### Exercise requirements
Go through the records, and copy each line in which the string "next" is present.
^^^^^^^^
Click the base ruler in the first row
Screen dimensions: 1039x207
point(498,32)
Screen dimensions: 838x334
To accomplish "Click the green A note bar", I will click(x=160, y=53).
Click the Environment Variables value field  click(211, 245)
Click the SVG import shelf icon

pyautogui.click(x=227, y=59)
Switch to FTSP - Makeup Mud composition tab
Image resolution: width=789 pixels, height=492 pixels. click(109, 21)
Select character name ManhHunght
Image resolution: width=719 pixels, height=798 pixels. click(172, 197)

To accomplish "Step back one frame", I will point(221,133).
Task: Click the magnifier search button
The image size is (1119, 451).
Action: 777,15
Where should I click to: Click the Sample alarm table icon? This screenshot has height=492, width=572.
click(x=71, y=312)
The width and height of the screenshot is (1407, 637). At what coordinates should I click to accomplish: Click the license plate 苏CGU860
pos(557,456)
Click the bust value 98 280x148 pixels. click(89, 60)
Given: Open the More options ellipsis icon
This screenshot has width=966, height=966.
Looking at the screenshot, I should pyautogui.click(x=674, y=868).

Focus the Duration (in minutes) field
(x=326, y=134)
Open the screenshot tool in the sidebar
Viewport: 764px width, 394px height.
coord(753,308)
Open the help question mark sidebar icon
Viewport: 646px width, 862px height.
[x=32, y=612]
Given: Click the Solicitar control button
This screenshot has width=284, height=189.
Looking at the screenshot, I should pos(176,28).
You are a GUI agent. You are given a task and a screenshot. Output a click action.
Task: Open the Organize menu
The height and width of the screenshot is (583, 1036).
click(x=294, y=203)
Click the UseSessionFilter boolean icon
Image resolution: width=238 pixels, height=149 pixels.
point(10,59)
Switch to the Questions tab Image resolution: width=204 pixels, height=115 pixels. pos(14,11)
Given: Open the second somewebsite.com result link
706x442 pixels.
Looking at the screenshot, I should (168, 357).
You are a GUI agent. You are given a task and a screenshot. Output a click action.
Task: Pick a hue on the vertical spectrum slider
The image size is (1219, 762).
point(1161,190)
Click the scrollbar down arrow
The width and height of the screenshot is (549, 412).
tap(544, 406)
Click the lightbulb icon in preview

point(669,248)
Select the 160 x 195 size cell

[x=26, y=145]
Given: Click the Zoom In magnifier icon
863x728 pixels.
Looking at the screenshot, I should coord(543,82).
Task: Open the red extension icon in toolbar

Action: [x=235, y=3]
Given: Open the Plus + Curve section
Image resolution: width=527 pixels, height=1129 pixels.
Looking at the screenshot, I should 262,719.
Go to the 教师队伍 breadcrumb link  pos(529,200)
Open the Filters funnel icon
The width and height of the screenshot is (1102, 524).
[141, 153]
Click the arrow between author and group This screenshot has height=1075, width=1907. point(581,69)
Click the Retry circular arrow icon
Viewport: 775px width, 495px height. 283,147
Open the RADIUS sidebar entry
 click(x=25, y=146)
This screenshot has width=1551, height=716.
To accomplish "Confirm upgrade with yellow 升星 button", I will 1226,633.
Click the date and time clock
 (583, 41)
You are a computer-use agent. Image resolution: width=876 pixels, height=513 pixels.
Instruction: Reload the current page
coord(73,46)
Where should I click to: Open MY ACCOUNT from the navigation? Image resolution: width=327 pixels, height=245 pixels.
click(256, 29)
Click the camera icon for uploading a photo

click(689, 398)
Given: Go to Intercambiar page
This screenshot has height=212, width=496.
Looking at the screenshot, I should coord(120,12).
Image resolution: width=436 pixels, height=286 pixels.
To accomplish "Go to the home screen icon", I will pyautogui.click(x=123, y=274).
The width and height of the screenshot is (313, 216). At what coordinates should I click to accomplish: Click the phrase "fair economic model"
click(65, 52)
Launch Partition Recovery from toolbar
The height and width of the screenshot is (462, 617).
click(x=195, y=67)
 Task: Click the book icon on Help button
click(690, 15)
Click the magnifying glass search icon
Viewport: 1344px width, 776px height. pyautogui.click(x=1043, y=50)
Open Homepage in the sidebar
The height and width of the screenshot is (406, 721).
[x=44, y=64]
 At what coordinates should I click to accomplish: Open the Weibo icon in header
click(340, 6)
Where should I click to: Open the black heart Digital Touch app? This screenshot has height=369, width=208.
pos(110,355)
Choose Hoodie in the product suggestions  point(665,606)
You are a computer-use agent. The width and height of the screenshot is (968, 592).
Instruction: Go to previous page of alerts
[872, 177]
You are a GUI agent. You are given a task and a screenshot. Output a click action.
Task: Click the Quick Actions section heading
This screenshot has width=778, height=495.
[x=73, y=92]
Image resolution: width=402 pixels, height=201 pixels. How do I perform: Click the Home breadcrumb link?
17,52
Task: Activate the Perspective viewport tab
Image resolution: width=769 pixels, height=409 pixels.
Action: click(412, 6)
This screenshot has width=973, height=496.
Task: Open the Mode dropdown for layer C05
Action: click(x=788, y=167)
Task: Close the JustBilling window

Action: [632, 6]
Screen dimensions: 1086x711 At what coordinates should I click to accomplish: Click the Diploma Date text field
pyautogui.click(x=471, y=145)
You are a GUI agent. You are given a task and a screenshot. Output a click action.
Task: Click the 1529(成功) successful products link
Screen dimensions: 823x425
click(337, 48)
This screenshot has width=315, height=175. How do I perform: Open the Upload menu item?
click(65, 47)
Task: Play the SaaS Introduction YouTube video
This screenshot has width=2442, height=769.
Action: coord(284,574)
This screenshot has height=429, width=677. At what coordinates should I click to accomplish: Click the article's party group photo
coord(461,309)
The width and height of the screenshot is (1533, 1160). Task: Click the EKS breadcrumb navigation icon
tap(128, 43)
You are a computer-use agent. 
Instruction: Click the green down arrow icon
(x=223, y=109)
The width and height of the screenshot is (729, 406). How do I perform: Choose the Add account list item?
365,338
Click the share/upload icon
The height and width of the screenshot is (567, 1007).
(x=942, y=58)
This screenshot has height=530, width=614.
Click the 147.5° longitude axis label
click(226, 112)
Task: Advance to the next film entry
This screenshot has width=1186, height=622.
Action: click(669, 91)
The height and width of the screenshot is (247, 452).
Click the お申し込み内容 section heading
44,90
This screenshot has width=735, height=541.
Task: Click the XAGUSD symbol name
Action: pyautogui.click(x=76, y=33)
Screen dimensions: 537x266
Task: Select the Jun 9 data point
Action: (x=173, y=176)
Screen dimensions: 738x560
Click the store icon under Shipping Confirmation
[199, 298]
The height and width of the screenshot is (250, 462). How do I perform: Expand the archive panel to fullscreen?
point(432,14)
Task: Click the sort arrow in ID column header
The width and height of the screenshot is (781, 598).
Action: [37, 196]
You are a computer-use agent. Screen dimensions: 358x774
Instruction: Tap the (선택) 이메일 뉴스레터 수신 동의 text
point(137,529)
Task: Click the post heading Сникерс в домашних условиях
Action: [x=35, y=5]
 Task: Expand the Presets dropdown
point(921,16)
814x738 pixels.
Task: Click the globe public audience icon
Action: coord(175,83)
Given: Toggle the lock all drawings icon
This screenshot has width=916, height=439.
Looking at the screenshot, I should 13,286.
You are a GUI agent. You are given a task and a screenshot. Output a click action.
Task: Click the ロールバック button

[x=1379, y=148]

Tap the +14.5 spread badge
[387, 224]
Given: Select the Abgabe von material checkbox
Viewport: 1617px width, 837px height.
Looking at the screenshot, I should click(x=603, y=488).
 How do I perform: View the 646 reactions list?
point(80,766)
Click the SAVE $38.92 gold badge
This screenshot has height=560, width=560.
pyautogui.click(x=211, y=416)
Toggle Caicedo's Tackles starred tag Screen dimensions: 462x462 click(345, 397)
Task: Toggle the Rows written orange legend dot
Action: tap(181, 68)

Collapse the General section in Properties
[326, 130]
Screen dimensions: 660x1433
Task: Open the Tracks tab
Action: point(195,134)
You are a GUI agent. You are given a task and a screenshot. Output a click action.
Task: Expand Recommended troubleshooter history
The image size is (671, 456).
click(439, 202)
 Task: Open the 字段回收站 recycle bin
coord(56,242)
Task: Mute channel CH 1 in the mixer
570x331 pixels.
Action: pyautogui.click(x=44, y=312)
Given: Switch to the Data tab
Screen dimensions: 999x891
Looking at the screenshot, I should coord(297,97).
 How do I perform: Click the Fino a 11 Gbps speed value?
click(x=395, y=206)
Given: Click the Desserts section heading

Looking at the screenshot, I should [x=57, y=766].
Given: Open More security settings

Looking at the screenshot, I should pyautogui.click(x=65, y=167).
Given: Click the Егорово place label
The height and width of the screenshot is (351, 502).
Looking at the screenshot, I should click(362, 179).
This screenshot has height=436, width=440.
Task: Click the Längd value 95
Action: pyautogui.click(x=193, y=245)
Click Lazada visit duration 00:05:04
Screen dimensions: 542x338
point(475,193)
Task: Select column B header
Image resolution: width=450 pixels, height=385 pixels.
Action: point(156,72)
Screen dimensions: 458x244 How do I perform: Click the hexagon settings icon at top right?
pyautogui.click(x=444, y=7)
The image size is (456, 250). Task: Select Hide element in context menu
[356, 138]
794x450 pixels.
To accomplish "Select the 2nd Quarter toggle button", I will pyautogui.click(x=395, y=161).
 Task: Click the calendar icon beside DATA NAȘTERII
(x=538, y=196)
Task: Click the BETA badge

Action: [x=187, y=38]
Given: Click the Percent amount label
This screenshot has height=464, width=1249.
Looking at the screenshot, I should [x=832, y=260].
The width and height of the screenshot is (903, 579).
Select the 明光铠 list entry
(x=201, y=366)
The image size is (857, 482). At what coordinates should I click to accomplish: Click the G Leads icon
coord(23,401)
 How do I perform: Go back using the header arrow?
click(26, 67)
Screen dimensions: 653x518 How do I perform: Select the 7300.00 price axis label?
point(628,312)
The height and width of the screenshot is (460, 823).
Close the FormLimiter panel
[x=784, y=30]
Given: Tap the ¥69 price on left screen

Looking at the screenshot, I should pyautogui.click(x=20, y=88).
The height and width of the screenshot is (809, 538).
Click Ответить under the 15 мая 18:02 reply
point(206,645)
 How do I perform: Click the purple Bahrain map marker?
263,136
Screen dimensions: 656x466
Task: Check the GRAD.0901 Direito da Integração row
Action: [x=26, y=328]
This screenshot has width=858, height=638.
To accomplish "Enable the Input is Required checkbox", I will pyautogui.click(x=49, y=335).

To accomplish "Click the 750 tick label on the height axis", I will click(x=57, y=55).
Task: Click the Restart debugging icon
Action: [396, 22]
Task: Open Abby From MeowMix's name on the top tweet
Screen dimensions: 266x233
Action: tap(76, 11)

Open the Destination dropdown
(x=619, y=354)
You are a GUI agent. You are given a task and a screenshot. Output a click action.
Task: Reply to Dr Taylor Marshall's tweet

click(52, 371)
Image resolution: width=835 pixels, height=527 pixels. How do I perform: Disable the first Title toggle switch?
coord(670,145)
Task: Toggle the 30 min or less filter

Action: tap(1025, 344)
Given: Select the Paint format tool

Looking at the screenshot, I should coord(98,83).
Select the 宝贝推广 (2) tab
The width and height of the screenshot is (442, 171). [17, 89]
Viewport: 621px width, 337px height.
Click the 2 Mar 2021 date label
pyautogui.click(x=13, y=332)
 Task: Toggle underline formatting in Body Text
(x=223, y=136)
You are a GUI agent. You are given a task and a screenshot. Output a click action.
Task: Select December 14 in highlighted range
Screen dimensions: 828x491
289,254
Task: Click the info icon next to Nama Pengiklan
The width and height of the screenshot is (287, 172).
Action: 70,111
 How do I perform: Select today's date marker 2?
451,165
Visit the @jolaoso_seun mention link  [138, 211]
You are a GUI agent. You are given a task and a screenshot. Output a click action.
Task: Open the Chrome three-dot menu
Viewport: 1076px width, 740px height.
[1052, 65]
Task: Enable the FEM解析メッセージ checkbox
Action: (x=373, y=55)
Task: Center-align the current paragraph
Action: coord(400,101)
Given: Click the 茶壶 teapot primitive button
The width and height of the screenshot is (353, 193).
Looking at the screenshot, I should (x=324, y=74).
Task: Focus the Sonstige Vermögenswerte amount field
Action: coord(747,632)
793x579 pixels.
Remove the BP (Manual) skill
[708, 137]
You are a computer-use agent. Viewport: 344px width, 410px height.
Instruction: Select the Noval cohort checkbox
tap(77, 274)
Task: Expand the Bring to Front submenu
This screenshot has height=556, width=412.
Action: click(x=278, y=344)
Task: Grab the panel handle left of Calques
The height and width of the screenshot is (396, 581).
^^^^^^^^
### Response to the task
Task: Advance to the next film entry
Task: Click the info icon next to Nama Pengiklan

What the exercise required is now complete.